◆ INPUT RECORDS
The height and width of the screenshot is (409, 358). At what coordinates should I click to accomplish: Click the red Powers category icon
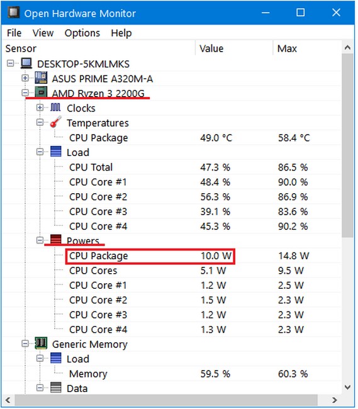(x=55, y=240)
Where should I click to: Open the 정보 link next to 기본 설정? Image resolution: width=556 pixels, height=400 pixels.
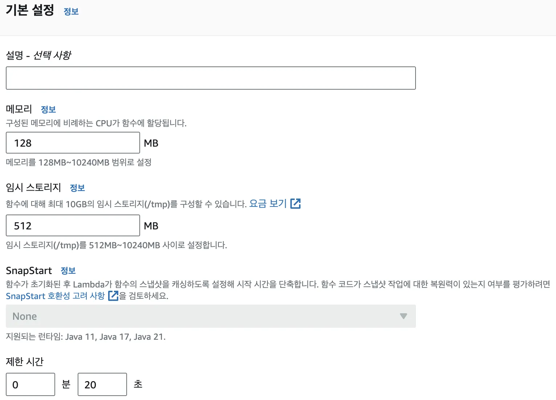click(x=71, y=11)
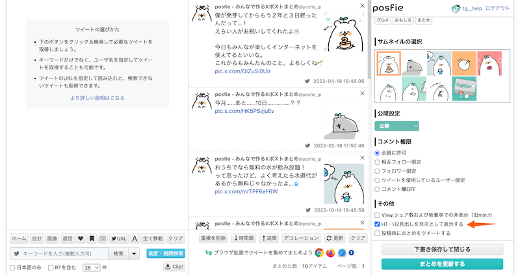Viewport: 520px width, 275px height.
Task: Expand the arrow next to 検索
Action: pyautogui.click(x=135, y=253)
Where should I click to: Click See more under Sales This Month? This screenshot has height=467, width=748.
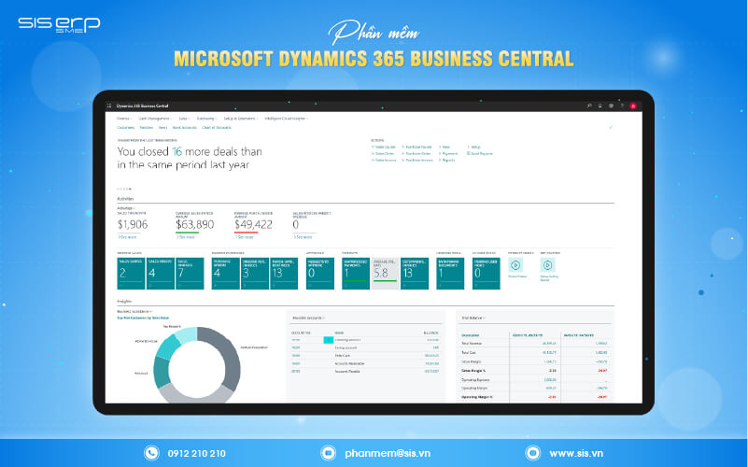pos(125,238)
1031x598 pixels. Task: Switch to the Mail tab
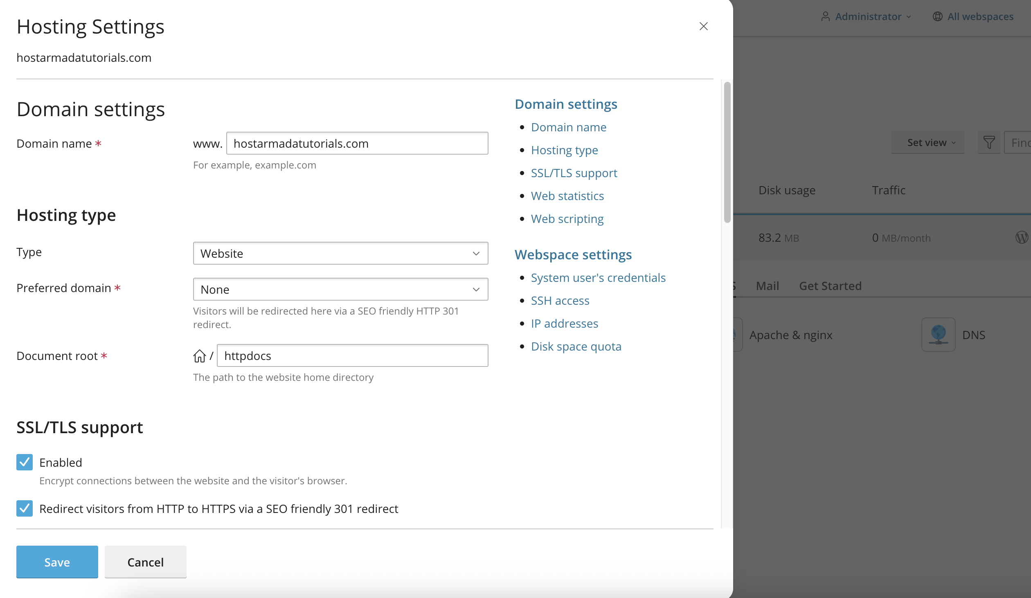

◆ PROBLEM DESCRIPTION
Render every row above as a JSON list of strings, one string per line, with blank lines dropped and the pictures omitted.

◆ WRITTEN REPLY
[
  "The height and width of the screenshot is (409, 358). At what coordinates should I click to accomplish: Click the red Powers category icon",
  "(x=55, y=240)",
  "Where should I click to: Open the 정보 link next to 기본 설정? Image resolution: width=556 pixels, height=400 pixels.",
  "click(x=71, y=11)",
  "Viewport: 520px width, 275px height.",
  "Task: Expand the arrow next to 検索",
  "Action: pyautogui.click(x=135, y=253)",
  "Where should I click to: Click See more under Sales This Month? This screenshot has height=467, width=748.",
  "pos(125,238)",
  "1031x598 pixels. Task: Switch to the Mail tab"
]